Find every line in the records below that contains the string "showing", matching case exactly, and copy each of those lines.

# start of PROVIDED MATERIAL

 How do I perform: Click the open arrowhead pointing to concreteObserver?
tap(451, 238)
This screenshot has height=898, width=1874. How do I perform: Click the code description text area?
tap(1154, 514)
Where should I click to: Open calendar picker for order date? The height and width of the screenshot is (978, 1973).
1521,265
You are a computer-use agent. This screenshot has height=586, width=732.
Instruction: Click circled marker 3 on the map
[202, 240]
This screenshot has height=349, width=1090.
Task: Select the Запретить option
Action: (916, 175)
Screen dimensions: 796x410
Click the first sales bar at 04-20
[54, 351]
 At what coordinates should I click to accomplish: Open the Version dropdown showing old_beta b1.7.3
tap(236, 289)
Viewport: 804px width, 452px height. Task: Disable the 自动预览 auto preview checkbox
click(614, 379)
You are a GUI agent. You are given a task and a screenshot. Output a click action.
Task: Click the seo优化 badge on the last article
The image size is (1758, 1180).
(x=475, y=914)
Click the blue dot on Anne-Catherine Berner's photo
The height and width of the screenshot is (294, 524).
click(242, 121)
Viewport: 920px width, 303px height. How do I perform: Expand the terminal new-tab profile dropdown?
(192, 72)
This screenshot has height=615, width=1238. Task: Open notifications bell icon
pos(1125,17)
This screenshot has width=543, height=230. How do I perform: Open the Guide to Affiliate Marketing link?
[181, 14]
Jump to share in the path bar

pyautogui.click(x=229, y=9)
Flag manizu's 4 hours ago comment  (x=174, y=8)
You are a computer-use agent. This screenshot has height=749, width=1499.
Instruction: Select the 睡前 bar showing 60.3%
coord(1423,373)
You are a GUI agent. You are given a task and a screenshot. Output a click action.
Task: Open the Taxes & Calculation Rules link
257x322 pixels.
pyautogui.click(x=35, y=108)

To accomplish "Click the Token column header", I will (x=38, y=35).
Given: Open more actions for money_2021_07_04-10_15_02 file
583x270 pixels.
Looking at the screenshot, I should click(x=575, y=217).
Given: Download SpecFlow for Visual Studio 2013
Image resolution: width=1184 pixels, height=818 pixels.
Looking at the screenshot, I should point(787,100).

# end of PROVIDED MATERIAL

FULL RESPONSE:
 At what coordinates should I click to accomplish: Open the Version dropdown showing old_beta b1.7.3
Instruction: Select the 睡前 bar showing 60.3%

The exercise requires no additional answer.